PROVIDED MATERIAL Block Start
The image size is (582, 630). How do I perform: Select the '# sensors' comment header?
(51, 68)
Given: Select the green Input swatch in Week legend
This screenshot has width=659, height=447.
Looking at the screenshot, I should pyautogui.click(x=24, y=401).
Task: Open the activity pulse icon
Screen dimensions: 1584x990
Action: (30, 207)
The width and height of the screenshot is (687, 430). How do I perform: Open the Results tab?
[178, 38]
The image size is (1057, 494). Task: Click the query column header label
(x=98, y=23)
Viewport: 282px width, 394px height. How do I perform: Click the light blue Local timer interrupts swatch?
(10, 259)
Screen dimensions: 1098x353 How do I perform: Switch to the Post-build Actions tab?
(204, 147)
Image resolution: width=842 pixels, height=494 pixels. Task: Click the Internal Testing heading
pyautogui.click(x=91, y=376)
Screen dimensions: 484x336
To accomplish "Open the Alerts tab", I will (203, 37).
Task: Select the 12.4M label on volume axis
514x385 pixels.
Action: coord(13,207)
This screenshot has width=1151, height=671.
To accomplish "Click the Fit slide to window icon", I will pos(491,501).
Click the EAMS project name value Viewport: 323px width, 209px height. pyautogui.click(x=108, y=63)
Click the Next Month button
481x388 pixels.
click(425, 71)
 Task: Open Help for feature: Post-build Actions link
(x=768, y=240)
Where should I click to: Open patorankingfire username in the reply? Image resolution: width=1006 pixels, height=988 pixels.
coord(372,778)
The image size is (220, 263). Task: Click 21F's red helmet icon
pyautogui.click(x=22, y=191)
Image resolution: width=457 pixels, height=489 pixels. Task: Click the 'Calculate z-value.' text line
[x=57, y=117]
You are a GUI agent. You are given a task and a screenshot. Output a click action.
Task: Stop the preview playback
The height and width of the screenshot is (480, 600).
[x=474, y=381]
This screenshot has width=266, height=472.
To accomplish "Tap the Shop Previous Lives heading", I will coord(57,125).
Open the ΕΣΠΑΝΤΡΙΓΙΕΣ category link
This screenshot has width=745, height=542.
PROVIDED MATERIAL Block End
WHAT YOU HAVE TO DO: Copy out every record exactly.

ANSWER BOX:
The image size is (582, 630). How do I perform: Select the '# sensors' comment header?
(51, 68)
Given: Select the green Input swatch in Week legend
This screenshot has width=659, height=447.
Looking at the screenshot, I should pyautogui.click(x=24, y=401).
Task: Open the activity pulse icon
Screen dimensions: 1584x990
Action: (30, 207)
The width and height of the screenshot is (687, 430). How do I perform: Open the Results tab?
[178, 38]
The image size is (1057, 494). Task: Click the query column header label
(x=98, y=23)
Viewport: 282px width, 394px height. How do I perform: Click the light blue Local timer interrupts swatch?
(10, 259)
Screen dimensions: 1098x353 How do I perform: Switch to the Post-build Actions tab?
(204, 147)
Image resolution: width=842 pixels, height=494 pixels. Task: Click the Internal Testing heading
pyautogui.click(x=91, y=376)
Screen dimensions: 484x336
To accomplish "Open the Alerts tab", I will (203, 37).
Task: Select the 12.4M label on volume axis
514x385 pixels.
Action: coord(13,207)
This screenshot has width=1151, height=671.
To accomplish "Click the Fit slide to window icon", I will pos(491,501).
Click the EAMS project name value Viewport: 323px width, 209px height. pyautogui.click(x=108, y=63)
Click the Next Month button
481x388 pixels.
click(425, 71)
 Task: Open Help for feature: Post-build Actions link
(x=768, y=240)
Where should I click to: Open patorankingfire username in the reply? Image resolution: width=1006 pixels, height=988 pixels.
coord(372,778)
The image size is (220, 263). Task: Click 21F's red helmet icon
pyautogui.click(x=22, y=191)
Image resolution: width=457 pixels, height=489 pixels. Task: Click the 'Calculate z-value.' text line
[x=57, y=117]
You are a GUI agent. You are given a task and a screenshot. Output a click action.
Task: Stop the preview playback
The height and width of the screenshot is (480, 600).
[x=474, y=381]
This screenshot has width=266, height=472.
To accomplish "Tap the Shop Previous Lives heading", I will coord(57,125).
Open the ΕΣΠΑΝΤΡΙΓΙΕΣ category link
This screenshot has width=745, height=542.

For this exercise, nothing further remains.